● Written task
Please print the part of the items that opens with the line containing "Viewport: 1118px width, 1092px height." and closes with the line containing "Action: coord(628,324)", copying every line unchanged and leaving out the pictures.

● Data to process
===

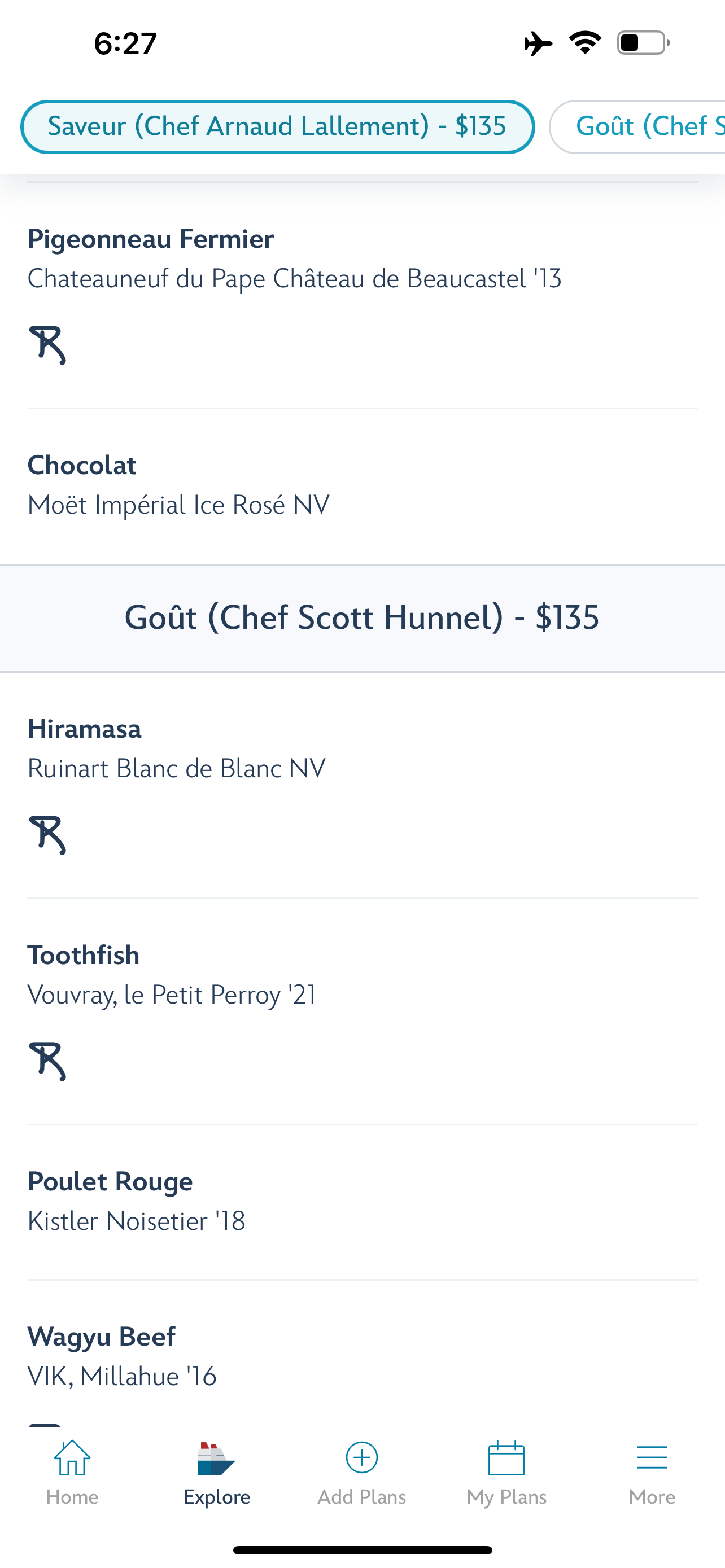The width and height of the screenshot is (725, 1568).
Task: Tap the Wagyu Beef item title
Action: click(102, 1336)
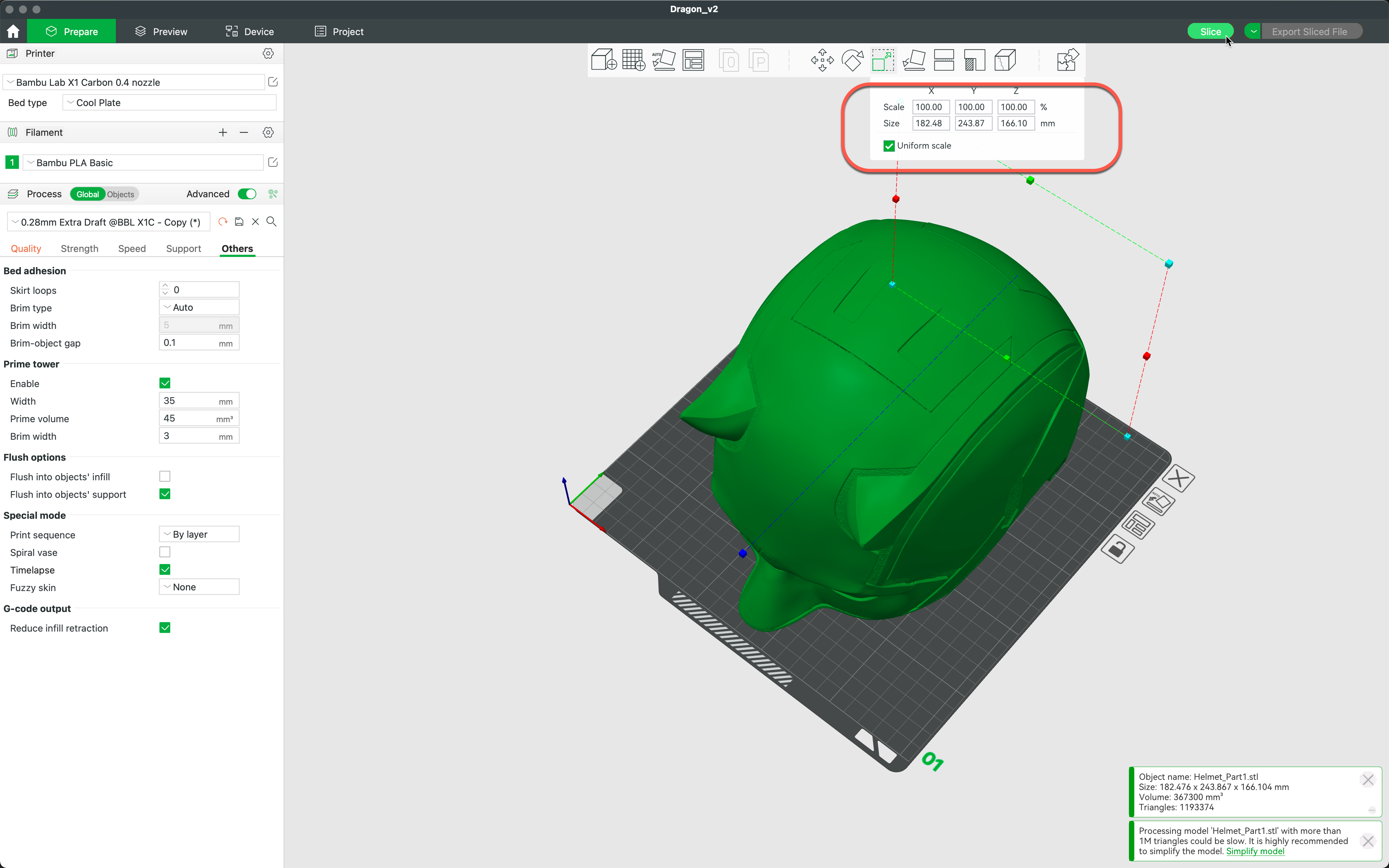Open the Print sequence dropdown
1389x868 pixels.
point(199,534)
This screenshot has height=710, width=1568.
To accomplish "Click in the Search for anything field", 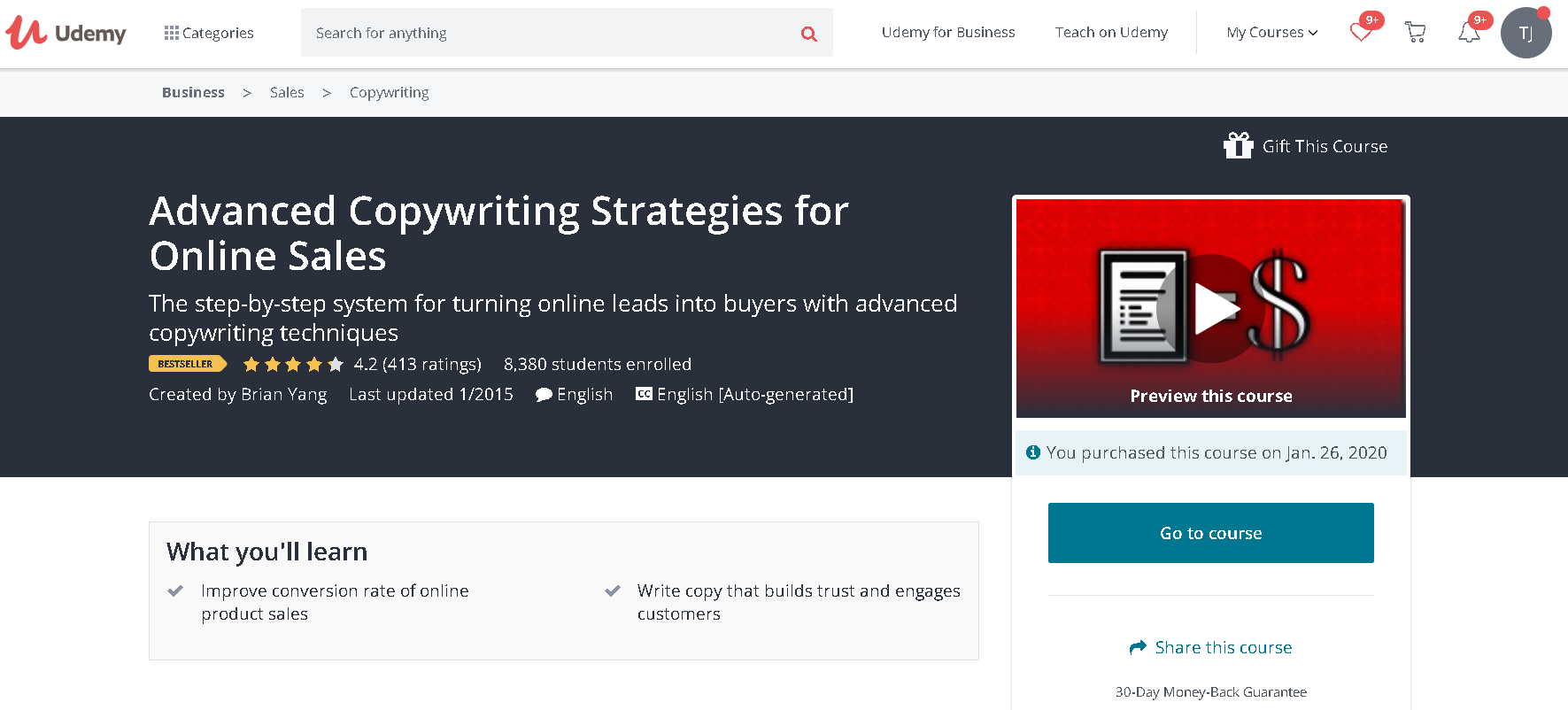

===

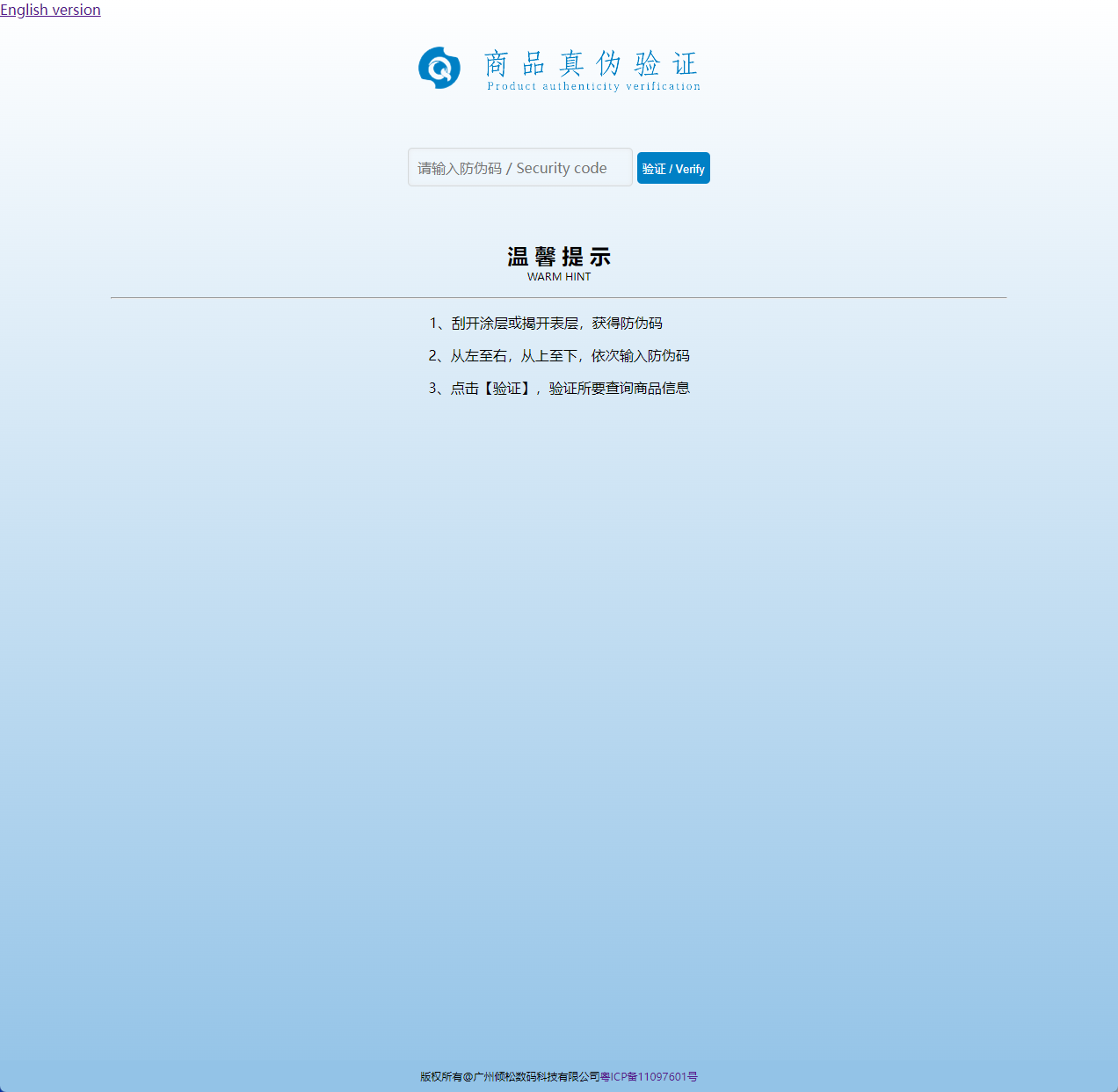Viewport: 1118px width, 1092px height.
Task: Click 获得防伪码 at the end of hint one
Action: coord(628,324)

===

● Complete output
Viewport: 1118px width, 1092px height.
Task: Click 获得防伪码 at the end of hint one
Action: coord(628,324)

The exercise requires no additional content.